# [video]tnt --> xvid ?

## BENJI

Salut !

J'enregistre pas mal la tnt sur mon pc en ce moment.

Du coup les giga s'accumulent et je n'ai pas forcément le temps de tout regarder.

Les fichiers de sortie sont des fichiers mpg (je suppose mpeg2 avec l'audio au format j'en sais rien pour le moment).

Je pense réduire la taille de ces fichiers en les convertissant en xvid/divx.

Je pense pas être le seul à vouloir faire ce genre de manip mais j'avoue être étonné de ne pas trouver plus de guide en ligne pour faire cette manipulation.

Je trouve surtout sur le net comment faire des divx à partir de DVD. Et pour des enregistrement TNT c'est surtout pour des formats d'entrée .ts et avec des logiciels sous windows (avidemux, virtualdubmod)

Vous comment faites-vous ?

Je cherche quelque chose d'efficace (avez-vous une solution all in one ?).

Je n'ai d'ailleurs jamais encoder en divx, à vrai dire je faisais plutôt du divx2vcd (ma platine de salon ne prenait que les (S)VCD à l'époque.

Merci d'avance.

----------

## xaviermiller

Salut,

Je le ferais avec ffmpeg, le couteau suisse des conversions vidéo  :Wink: 

----------

## BENJI

un exemple ?

aussi simple que ça ?

```
transcode -i movie.mpg -o movie.avi -y divx
```

pas de réglage de bitrate ?

pas de décallage de son ?

Je n'ose y croire ?

----------

## xaviermiller

Des exemples de ffmpeg ? il y en a des pelles via Google  :Wink: 

Tu peux tout configurer, je te laisse chercher  :Smile: 

----------

## jcTux

Jette un coup d'œil à openshot.

Il permet de couper les séquences inutiles entre autre.

Il y a un ebuild qui traîne ici https://bugs.gentoo.org/283673

----------

## guilc

 *BENJI wrote:*   

> avec des logiciels sous windows (avidemux, virtualdubmod)

 

Genre "emerge avidemux" ça marche pas ?   :Twisted Evil: 

----------

## BENJI

 *jcTux wrote:*   

> Jette un coup d'œil à openshot.
> 
> Il permet de couper les séquences inutiles entre autre.
> 
> Il y a un ebuild qui traîne ici https://bugs.gentoo.org/283673

 

Ah je connaissais pas !

Mais j'ai pas l'impression qu'il supporte le mpeg2 en entrée, non ?

Ah sinon je pensais pas que avidemux était dispo sous portage !

Bon et avec avidemux me suffira pour compresser mes enregistrement tnt (et en plus virer les pub) ?Last edited by BENJI on Mon Apr 19, 2010 1:37 pm; edited 1 time in total

----------

## Tom_

Avidemux est dispo sous Gentoo et est vraiment pas mal à utiliser.  :Wink: 

Il supporte sans problème le mpeg2 en entrée.  :Smile: 

----------

## xaviermiller

 *BENJI wrote:*   

> Ah sinon je pensais pas que avidemux était dispo sous portage !

 

Depuis 2003, tu n'a jamais utilisé "emerge --search" ou eix ?   :Shocked: 

----------

## BENJI

Non c'est plus subtile que ça !

Dans mes recherches je n'ai trouver que des discussions de windowsiens autour de avidemux j'ai donc même pas imaginer que ça existait sous linux (erreur) et j'ai pas fait de recherche dans l'arbre.

En résumer , ferais-tu un emerge -s Excel ?

Bon sinon j'ai commencé à regarder avidemux et ça m'a l'air de correspondre à ce que je cherche.
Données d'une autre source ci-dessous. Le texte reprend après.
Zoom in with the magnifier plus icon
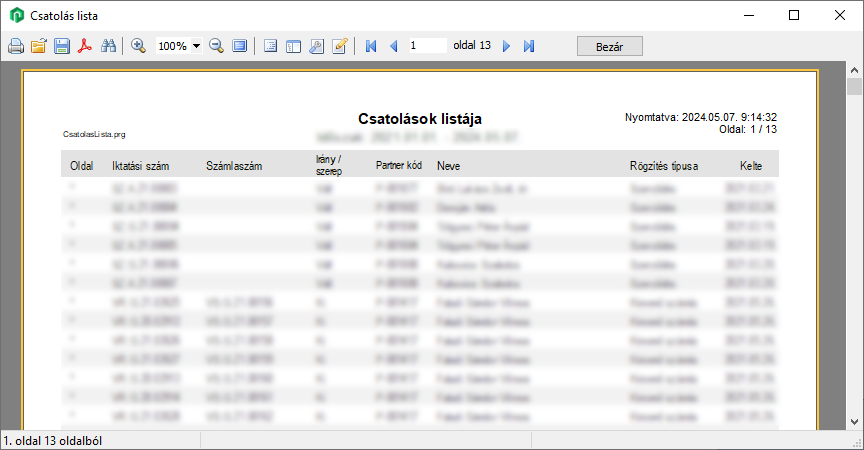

Un grand merci.

A ceux qui l'utilisent vaut-il mieux (pour retirer la pub et encoder) :

- mettre les marqueurs et encoder en même temps

- ou mettre les marqueurs et utiliser la sortie générée pour l'encodage ?

Avez-vous des conf de base pour l'encodage d'une enregistrement sur la tnt ?Last edited by BENJI on Mon Apr 19, 2010 3:23 pm; edited 1 time in total

----------

## jcTux

 *BENJI wrote:*   

>  *jcTux wrote:*   Jette un coup d'œil à openshot.
> 
> Il permet de couper les séquences inutiles entre autre.
> 
> Il y a un ebuild qui traîne ici https://bugs.gentoo.org/283673 
> ...

 

Oui il supporte mgeg2 en entrée. Il est basé sur ffmpeg, donc traite tous les formats que peut gérer ffmpeg.

----------

## BENJI

Merci je garde l'idée même si dans un premier temps je vais rester sur avidemux.

Au cours de mes recherches je viens de tomber sur cette pages qui a mon sens résume bien toute la subtilité d'encoder en AVI un enregistrement tnt !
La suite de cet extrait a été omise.